Evaluating Multi-Modal LLMs for Automatically Recognizing Semantic Elements in UML Use Case Diagram Images
Requirements engineering commonly employs UML Use Case Diagrams (UCD) to visually capture system interactions and functionality, facilitating clear communication between stakeholders. Extracting semantic information from UCDs is essential for applications such as automated requirements extraction and system design validation. Recent advancements in large language models (LLMs) with visual processing capabilities enable interpreting intricate diagrammatic content. This paper evaluates multi-modal LLMs, specifically GPT-4o and GPT-4o-mini, in accurately identifying semantic elements within UCDs. We conducted experiments on a novel dataset of UCDs and other diagrams collected from online sources. Experimental results show that both models struggled to accurately identify and interpret key UCD elements, often misclassifying or overlooking essential ones.

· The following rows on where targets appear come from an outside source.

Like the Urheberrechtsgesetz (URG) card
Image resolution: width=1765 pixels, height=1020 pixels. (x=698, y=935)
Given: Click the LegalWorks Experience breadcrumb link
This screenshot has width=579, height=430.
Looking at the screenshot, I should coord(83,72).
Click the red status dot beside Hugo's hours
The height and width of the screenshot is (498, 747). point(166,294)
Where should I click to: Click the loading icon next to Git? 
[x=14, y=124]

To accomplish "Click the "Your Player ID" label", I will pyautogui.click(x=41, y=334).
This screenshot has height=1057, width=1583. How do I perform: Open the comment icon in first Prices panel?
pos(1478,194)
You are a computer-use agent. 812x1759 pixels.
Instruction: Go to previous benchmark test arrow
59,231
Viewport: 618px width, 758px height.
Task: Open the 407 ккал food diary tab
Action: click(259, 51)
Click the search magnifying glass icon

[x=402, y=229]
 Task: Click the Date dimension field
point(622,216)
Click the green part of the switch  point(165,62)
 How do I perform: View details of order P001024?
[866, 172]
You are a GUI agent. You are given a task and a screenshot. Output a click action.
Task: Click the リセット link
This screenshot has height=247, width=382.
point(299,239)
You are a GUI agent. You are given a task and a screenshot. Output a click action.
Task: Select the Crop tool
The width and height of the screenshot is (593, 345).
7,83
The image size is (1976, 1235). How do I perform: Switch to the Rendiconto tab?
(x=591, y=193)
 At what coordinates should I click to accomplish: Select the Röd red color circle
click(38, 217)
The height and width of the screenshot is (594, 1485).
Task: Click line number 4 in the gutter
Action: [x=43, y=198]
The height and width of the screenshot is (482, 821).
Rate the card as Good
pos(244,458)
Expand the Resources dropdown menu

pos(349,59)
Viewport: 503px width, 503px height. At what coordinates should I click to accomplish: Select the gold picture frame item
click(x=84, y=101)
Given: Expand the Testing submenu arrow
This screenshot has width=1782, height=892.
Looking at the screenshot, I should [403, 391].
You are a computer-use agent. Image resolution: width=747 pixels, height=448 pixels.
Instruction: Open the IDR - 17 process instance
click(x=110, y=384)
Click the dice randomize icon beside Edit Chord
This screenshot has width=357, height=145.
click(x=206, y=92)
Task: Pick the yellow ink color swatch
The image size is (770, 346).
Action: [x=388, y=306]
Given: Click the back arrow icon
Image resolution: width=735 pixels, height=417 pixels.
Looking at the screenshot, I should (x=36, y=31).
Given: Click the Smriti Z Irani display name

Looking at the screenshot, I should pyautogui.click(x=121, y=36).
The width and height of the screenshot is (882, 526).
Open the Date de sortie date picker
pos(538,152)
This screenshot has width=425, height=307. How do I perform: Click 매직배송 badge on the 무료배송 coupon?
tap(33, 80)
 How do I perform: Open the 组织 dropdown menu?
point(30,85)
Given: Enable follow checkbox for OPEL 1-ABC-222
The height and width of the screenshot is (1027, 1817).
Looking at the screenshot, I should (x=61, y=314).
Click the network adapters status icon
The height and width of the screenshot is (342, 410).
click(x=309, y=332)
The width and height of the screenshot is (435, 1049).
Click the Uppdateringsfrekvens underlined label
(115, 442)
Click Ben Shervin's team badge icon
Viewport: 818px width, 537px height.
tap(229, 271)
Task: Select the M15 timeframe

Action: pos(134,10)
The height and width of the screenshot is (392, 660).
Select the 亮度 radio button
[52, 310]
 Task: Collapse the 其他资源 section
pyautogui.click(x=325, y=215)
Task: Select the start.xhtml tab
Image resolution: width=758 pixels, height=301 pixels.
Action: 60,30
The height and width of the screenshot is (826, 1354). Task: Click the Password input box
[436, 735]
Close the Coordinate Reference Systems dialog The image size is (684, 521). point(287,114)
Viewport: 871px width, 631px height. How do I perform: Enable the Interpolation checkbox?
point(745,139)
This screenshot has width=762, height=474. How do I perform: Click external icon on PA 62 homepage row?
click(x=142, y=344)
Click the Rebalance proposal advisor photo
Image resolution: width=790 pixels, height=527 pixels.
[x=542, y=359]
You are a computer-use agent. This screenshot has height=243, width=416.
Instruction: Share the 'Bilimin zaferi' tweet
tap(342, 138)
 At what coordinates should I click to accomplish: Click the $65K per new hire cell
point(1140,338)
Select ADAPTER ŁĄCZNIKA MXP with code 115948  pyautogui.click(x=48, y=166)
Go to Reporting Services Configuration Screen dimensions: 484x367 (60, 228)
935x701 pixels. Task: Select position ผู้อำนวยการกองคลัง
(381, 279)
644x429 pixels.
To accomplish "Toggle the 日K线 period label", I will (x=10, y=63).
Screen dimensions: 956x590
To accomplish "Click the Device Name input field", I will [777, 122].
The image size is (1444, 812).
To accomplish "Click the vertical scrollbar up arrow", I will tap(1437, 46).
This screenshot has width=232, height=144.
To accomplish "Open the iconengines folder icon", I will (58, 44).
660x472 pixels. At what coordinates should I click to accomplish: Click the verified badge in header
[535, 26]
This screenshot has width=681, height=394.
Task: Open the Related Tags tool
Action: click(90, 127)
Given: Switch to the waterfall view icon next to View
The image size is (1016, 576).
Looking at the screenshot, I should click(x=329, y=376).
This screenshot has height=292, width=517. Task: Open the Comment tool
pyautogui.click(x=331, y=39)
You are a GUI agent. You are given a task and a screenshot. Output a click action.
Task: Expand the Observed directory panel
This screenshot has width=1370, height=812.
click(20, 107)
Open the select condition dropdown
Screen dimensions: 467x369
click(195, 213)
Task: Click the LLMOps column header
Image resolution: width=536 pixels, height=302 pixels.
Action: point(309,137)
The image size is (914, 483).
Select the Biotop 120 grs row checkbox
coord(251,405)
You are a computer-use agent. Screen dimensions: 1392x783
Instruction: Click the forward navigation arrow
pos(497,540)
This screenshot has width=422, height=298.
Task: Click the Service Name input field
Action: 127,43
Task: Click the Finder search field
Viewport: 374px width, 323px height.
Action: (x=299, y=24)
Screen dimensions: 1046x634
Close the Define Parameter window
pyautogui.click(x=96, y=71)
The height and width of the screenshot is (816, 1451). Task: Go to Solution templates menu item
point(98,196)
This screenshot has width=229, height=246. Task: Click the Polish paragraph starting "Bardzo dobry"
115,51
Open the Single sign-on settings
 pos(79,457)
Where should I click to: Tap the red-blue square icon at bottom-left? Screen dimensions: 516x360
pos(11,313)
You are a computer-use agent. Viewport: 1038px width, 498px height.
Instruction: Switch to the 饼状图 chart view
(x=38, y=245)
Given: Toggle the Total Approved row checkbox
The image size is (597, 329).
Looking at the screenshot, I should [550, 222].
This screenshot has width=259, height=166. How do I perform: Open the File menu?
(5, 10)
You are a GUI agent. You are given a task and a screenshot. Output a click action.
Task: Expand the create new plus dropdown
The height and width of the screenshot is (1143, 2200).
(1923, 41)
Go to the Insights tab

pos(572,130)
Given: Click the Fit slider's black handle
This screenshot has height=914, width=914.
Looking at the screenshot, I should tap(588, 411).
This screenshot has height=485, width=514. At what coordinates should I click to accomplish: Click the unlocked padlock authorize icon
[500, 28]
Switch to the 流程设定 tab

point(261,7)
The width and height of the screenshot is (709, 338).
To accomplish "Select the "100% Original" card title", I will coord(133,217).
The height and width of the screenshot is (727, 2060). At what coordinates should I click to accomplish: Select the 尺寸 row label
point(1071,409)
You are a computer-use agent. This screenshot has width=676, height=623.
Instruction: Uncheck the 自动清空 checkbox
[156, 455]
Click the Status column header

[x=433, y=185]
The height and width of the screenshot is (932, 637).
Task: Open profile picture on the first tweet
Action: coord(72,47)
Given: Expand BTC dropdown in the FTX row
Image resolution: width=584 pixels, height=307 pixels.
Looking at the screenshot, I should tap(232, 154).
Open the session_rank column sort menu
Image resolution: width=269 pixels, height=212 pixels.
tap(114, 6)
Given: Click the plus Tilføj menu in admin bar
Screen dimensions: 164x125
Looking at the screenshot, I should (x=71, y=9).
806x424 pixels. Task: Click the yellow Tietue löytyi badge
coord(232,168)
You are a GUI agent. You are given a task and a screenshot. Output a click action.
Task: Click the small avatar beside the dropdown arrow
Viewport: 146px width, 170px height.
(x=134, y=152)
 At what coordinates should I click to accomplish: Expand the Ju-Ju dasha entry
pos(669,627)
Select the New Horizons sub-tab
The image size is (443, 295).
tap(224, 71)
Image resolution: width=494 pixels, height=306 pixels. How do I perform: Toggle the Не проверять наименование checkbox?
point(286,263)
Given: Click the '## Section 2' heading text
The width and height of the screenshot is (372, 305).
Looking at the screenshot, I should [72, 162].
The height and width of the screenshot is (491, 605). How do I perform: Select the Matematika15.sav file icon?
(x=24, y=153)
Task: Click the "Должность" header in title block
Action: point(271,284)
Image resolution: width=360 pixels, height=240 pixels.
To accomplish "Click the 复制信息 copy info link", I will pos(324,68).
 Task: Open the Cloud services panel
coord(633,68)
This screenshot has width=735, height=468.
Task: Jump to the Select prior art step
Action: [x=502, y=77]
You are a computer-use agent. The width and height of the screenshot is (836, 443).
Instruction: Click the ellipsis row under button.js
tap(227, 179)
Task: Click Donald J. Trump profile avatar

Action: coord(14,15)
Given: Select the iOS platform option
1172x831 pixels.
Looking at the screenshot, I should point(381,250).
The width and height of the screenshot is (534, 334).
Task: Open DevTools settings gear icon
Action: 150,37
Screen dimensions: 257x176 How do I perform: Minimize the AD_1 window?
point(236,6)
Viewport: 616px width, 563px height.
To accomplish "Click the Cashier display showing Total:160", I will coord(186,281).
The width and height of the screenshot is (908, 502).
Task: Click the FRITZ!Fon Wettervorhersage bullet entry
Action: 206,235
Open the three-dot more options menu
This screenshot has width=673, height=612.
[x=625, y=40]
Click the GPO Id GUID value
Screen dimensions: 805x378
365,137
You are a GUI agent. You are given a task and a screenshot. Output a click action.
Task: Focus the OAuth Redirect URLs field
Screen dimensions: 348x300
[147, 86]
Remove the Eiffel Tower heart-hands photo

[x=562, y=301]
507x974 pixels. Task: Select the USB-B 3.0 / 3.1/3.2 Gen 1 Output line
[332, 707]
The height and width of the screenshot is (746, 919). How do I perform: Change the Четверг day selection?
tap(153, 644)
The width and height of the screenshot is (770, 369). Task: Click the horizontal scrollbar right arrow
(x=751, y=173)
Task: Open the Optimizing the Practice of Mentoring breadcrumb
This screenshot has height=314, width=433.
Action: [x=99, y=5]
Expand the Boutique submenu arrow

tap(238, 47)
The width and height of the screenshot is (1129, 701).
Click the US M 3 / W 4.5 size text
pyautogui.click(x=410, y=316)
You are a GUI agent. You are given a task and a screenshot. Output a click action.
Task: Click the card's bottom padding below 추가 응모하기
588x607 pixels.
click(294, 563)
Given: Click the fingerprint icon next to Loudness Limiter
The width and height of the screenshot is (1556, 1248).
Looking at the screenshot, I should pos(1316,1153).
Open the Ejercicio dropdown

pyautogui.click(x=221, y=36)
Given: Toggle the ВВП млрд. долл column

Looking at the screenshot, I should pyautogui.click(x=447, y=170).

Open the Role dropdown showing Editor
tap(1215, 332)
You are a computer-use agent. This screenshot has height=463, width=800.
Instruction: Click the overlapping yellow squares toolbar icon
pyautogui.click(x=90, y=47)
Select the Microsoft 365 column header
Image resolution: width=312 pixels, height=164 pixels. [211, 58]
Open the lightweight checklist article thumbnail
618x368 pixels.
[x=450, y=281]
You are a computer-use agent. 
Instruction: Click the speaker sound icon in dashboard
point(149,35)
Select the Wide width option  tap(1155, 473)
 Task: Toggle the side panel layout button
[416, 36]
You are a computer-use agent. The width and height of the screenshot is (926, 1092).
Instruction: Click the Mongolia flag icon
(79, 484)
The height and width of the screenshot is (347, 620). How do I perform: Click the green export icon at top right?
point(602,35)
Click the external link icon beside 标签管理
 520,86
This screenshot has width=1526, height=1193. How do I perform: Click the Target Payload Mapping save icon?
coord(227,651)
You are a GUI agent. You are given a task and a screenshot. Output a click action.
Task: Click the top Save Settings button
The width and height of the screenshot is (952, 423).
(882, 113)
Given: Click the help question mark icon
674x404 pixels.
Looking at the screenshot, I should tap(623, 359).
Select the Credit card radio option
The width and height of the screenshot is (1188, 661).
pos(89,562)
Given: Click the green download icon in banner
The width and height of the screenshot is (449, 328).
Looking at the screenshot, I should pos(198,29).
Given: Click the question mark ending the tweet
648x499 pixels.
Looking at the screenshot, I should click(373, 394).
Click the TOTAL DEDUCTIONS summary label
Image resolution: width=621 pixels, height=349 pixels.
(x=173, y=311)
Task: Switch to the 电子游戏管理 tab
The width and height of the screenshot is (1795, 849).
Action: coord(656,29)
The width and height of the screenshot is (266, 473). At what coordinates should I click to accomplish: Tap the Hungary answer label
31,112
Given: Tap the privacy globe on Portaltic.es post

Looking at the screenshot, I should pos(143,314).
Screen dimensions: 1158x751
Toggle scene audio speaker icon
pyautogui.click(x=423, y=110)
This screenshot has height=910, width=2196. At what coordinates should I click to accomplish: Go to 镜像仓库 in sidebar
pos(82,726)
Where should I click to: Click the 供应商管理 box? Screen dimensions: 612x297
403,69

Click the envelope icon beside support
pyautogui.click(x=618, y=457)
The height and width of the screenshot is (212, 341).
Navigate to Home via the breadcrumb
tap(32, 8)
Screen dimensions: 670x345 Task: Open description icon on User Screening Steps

Dr. Jameleddine Hassine is an Associate Professor at the department of Information and Computer Science of King Fahd University of Petroleum and Minerals (KFUPM). Dr. Hassine holds a Ph.D. from the Faculty of Engineering and Computer Science at Concordia University (2008) and a M.Sc. from the School of Information Technology and Engineering (SITE) at the University of Ottawa (2001). Prior to this, he earned a Computer Engineering Diploma from the National School of Computer Science (Tunis, Tunisia) (1997). Dr. Hassine has several years of industrial experience within world wide telecommunication companies: Nortel Networks (2000-2001) and Cisco Systems (2005-2010). His main research interests include requirements engineering (languages and methods), software testing, formal methods, communication protocols, and software maintenance. Dr. Hassine published his research in many high impact journals like Requirements Engineering Journal (REJ), Journal of Systems and Software (JSS), Information and Software Technology (IST), and Software and Systems Modeling (SoSyM).